Task prompt
Every entry below, from first to last, should be copied exactly.

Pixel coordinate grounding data
BEGIN

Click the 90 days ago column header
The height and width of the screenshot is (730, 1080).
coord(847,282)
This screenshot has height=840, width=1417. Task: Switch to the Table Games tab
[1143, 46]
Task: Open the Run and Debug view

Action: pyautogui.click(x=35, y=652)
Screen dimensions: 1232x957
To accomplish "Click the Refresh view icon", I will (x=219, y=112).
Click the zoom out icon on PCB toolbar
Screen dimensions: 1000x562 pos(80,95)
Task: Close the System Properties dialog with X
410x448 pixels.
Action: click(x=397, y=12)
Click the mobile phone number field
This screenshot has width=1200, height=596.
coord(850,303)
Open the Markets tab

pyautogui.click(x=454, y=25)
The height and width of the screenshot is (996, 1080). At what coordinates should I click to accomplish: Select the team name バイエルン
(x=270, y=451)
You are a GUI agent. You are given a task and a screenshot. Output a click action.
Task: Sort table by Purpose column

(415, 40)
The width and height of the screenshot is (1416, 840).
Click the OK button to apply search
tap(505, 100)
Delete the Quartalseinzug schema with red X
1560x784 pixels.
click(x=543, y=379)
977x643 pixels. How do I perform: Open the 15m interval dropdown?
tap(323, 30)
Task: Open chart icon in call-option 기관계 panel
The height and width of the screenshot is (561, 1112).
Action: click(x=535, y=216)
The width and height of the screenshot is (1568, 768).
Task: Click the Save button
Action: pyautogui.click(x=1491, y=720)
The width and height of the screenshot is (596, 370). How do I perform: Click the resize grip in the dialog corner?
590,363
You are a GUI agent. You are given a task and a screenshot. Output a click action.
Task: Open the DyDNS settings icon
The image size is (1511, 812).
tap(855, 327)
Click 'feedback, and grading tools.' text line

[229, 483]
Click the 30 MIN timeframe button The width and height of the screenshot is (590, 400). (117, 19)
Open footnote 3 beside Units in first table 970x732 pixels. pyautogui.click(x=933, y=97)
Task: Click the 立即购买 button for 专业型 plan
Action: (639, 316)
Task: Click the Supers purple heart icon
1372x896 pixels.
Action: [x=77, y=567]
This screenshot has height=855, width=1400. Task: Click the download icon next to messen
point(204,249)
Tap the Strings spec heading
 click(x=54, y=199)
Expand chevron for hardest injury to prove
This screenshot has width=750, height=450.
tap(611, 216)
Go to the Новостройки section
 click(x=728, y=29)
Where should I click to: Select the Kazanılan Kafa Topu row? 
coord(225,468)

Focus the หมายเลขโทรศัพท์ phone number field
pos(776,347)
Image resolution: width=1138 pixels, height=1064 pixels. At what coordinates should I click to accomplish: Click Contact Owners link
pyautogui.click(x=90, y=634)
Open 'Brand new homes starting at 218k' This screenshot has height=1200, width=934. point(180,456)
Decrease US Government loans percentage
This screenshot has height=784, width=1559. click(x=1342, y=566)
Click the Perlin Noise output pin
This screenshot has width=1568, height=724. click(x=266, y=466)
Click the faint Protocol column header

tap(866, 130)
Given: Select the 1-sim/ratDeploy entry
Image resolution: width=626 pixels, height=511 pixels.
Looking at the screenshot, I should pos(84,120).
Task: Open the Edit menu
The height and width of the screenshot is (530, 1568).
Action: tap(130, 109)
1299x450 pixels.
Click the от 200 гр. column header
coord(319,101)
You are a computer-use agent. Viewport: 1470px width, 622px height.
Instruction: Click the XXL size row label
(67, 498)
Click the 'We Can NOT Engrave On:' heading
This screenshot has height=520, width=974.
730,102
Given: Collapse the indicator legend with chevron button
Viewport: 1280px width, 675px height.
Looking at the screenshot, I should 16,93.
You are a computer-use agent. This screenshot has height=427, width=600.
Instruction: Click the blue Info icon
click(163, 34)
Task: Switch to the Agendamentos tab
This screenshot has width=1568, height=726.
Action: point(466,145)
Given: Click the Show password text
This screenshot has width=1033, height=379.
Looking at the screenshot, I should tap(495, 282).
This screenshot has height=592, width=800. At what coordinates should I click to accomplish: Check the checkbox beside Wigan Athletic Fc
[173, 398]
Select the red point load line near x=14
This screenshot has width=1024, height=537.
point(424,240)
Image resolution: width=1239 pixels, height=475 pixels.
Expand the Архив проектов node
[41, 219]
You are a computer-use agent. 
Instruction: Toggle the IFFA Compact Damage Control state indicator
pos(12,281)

END

Answer to the exercise
Click the 90 days ago column header
The height and width of the screenshot is (730, 1080).
coord(847,282)
This screenshot has height=840, width=1417. Task: Switch to the Table Games tab
[1143, 46]
Task: Open the Run and Debug view

Action: pyautogui.click(x=35, y=652)
Screen dimensions: 1232x957
To accomplish "Click the Refresh view icon", I will (x=219, y=112).
Click the zoom out icon on PCB toolbar
Screen dimensions: 1000x562 pos(80,95)
Task: Close the System Properties dialog with X
410x448 pixels.
Action: click(x=397, y=12)
Click the mobile phone number field
This screenshot has width=1200, height=596.
coord(850,303)
Open the Markets tab

pyautogui.click(x=454, y=25)
The height and width of the screenshot is (996, 1080). At what coordinates should I click to accomplish: Select the team name バイエルン
(x=270, y=451)
You are a GUI agent. You are given a task and a screenshot. Output a click action.
Task: Sort table by Purpose column

(415, 40)
The width and height of the screenshot is (1416, 840).
Click the OK button to apply search
tap(505, 100)
Delete the Quartalseinzug schema with red X
1560x784 pixels.
click(x=543, y=379)
977x643 pixels. How do I perform: Open the 15m interval dropdown?
tap(323, 30)
Task: Open chart icon in call-option 기관계 panel
The height and width of the screenshot is (561, 1112).
Action: click(x=535, y=216)
The width and height of the screenshot is (1568, 768).
Task: Click the Save button
Action: pyautogui.click(x=1491, y=720)
The width and height of the screenshot is (596, 370). How do I perform: Click the resize grip in the dialog corner?
590,363
You are a GUI agent. You are given a task and a screenshot. Output a click action.
Task: Open the DyDNS settings icon
The image size is (1511, 812).
tap(855, 327)
Click 'feedback, and grading tools.' text line

[229, 483]
Click the 30 MIN timeframe button The width and height of the screenshot is (590, 400). (117, 19)
Open footnote 3 beside Units in first table 970x732 pixels. pyautogui.click(x=933, y=97)
Task: Click the 立即购买 button for 专业型 plan
Action: (639, 316)
Task: Click the Supers purple heart icon
1372x896 pixels.
Action: [x=77, y=567]
This screenshot has height=855, width=1400. Task: Click the download icon next to messen
point(204,249)
Tap the Strings spec heading
 click(x=54, y=199)
Expand chevron for hardest injury to prove
This screenshot has width=750, height=450.
tap(611, 216)
Go to the Новостройки section
 click(x=728, y=29)
Where should I click to: Select the Kazanılan Kafa Topu row? 
coord(225,468)

Focus the หมายเลขโทรศัพท์ phone number field
pos(776,347)
Image resolution: width=1138 pixels, height=1064 pixels. At what coordinates should I click to accomplish: Click Contact Owners link
pyautogui.click(x=90, y=634)
Open 'Brand new homes starting at 218k' This screenshot has height=1200, width=934. point(180,456)
Decrease US Government loans percentage
This screenshot has height=784, width=1559. click(x=1342, y=566)
Click the Perlin Noise output pin
This screenshot has width=1568, height=724. click(x=266, y=466)
Click the faint Protocol column header

tap(866, 130)
Given: Select the 1-sim/ratDeploy entry
Image resolution: width=626 pixels, height=511 pixels.
Looking at the screenshot, I should pos(84,120).
Task: Open the Edit menu
The height and width of the screenshot is (530, 1568).
Action: tap(130, 109)
1299x450 pixels.
Click the от 200 гр. column header
coord(319,101)
You are a computer-use agent. Viewport: 1470px width, 622px height.
Instruction: Click the XXL size row label
(67, 498)
Click the 'We Can NOT Engrave On:' heading
This screenshot has height=520, width=974.
730,102
Given: Collapse the indicator legend with chevron button
Viewport: 1280px width, 675px height.
Looking at the screenshot, I should 16,93.
You are a computer-use agent. This screenshot has height=427, width=600.
Instruction: Click the blue Info icon
click(163, 34)
Task: Switch to the Agendamentos tab
This screenshot has width=1568, height=726.
Action: point(466,145)
Given: Click the Show password text
This screenshot has width=1033, height=379.
Looking at the screenshot, I should tap(495, 282).
This screenshot has height=592, width=800. At what coordinates should I click to accomplish: Check the checkbox beside Wigan Athletic Fc
[173, 398]
Select the red point load line near x=14
This screenshot has width=1024, height=537.
point(424,240)
Image resolution: width=1239 pixels, height=475 pixels.
Expand the Архив проектов node
[41, 219]
You are a computer-use agent. 
Instruction: Toggle the IFFA Compact Damage Control state indicator
pos(12,281)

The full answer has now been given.